The records:
· · · ·
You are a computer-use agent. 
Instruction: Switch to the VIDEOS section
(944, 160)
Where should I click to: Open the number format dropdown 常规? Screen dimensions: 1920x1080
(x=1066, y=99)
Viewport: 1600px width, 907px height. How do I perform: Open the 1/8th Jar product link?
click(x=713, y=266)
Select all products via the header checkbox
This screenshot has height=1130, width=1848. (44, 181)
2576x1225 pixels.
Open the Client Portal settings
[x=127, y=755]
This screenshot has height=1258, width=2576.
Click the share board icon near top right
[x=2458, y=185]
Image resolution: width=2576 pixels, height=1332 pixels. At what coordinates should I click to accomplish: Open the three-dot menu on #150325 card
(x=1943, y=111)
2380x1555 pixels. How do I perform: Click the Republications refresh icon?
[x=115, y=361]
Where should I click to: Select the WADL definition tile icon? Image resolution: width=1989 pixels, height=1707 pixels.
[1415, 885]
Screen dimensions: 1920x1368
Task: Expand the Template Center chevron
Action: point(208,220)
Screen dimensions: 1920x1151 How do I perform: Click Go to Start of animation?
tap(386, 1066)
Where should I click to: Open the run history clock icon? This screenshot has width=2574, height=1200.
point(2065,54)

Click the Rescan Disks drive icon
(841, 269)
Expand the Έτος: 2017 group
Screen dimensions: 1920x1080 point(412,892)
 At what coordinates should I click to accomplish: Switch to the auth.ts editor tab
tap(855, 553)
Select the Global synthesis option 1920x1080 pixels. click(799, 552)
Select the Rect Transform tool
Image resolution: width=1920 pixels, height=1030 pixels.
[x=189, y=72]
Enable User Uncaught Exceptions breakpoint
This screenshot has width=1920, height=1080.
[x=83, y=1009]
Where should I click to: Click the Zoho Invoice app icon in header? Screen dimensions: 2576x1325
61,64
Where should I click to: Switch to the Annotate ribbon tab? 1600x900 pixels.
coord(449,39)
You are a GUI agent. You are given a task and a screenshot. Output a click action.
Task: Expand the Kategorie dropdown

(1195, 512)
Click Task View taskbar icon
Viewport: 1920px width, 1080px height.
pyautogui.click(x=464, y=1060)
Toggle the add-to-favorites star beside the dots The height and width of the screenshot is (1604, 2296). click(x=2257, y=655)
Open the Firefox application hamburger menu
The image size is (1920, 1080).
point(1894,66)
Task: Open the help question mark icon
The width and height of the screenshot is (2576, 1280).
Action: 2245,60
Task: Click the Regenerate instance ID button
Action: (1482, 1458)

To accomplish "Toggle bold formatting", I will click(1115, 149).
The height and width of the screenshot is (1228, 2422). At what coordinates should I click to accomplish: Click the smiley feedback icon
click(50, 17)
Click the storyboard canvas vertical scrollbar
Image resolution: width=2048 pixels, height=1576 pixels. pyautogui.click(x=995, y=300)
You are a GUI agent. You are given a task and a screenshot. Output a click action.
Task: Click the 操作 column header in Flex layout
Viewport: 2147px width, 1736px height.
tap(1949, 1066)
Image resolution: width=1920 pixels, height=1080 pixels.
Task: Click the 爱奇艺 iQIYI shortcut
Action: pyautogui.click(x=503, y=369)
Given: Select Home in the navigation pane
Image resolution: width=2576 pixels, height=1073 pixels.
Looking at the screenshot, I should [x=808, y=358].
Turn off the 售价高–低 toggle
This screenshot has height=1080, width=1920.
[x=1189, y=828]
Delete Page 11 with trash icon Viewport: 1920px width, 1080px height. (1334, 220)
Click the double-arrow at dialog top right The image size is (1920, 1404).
· · · ·
Directions for this task: Print the whole listing again, exactly.

Solution to this exercise:
You are a computer-use agent. 
Instruction: Switch to the VIDEOS section
(944, 160)
Where should I click to: Open the number format dropdown 常规? Screen dimensions: 1920x1080
(x=1066, y=99)
Viewport: 1600px width, 907px height. How do I perform: Open the 1/8th Jar product link?
click(x=713, y=266)
Select all products via the header checkbox
This screenshot has height=1130, width=1848. (44, 181)
2576x1225 pixels.
Open the Client Portal settings
[x=127, y=755]
This screenshot has height=1258, width=2576.
Click the share board icon near top right
[x=2458, y=185]
Image resolution: width=2576 pixels, height=1332 pixels. At what coordinates should I click to accomplish: Open the three-dot menu on #150325 card
(x=1943, y=111)
2380x1555 pixels. How do I perform: Click the Republications refresh icon?
[x=115, y=361]
Where should I click to: Select the WADL definition tile icon? Image resolution: width=1989 pixels, height=1707 pixels.
[1415, 885]
Screen dimensions: 1920x1368
Task: Expand the Template Center chevron
Action: point(208,220)
Screen dimensions: 1920x1151 How do I perform: Click Go to Start of animation?
tap(386, 1066)
Where should I click to: Open the run history clock icon? This screenshot has width=2574, height=1200.
point(2065,54)

Click the Rescan Disks drive icon
(841, 269)
Expand the Έτος: 2017 group
Screen dimensions: 1920x1080 point(412,892)
 At what coordinates should I click to accomplish: Switch to the auth.ts editor tab
tap(855, 553)
Select the Global synthesis option 1920x1080 pixels. click(799, 552)
Select the Rect Transform tool
Image resolution: width=1920 pixels, height=1030 pixels.
[x=189, y=72]
Enable User Uncaught Exceptions breakpoint
This screenshot has width=1920, height=1080.
[x=83, y=1009]
Where should I click to: Click the Zoho Invoice app icon in header? Screen dimensions: 2576x1325
61,64
Where should I click to: Switch to the Annotate ribbon tab? 1600x900 pixels.
coord(449,39)
You are a GUI agent. You are given a task and a screenshot. Output a click action.
Task: Expand the Kategorie dropdown

(1195, 512)
Click Task View taskbar icon
Viewport: 1920px width, 1080px height.
pyautogui.click(x=464, y=1060)
Toggle the add-to-favorites star beside the dots The height and width of the screenshot is (1604, 2296). click(x=2257, y=655)
Open the Firefox application hamburger menu
The image size is (1920, 1080).
point(1894,66)
Task: Open the help question mark icon
The width and height of the screenshot is (2576, 1280).
Action: 2245,60
Task: Click the Regenerate instance ID button
Action: (1482, 1458)

To accomplish "Toggle bold formatting", I will click(1115, 149).
The height and width of the screenshot is (1228, 2422). At what coordinates should I click to accomplish: Click the smiley feedback icon
click(50, 17)
Click the storyboard canvas vertical scrollbar
Image resolution: width=2048 pixels, height=1576 pixels. pyautogui.click(x=995, y=300)
You are a GUI agent. You are given a task and a screenshot. Output a click action.
Task: Click the 操作 column header in Flex layout
Viewport: 2147px width, 1736px height.
tap(1949, 1066)
Image resolution: width=1920 pixels, height=1080 pixels.
Task: Click the 爱奇艺 iQIYI shortcut
Action: pyautogui.click(x=503, y=369)
Given: Select Home in the navigation pane
Image resolution: width=2576 pixels, height=1073 pixels.
Looking at the screenshot, I should [x=808, y=358].
Turn off the 售价高–低 toggle
This screenshot has height=1080, width=1920.
[x=1189, y=828]
Delete Page 11 with trash icon Viewport: 1920px width, 1080px height. (1334, 220)
Click the double-arrow at dialog top right The image size is (1920, 1404).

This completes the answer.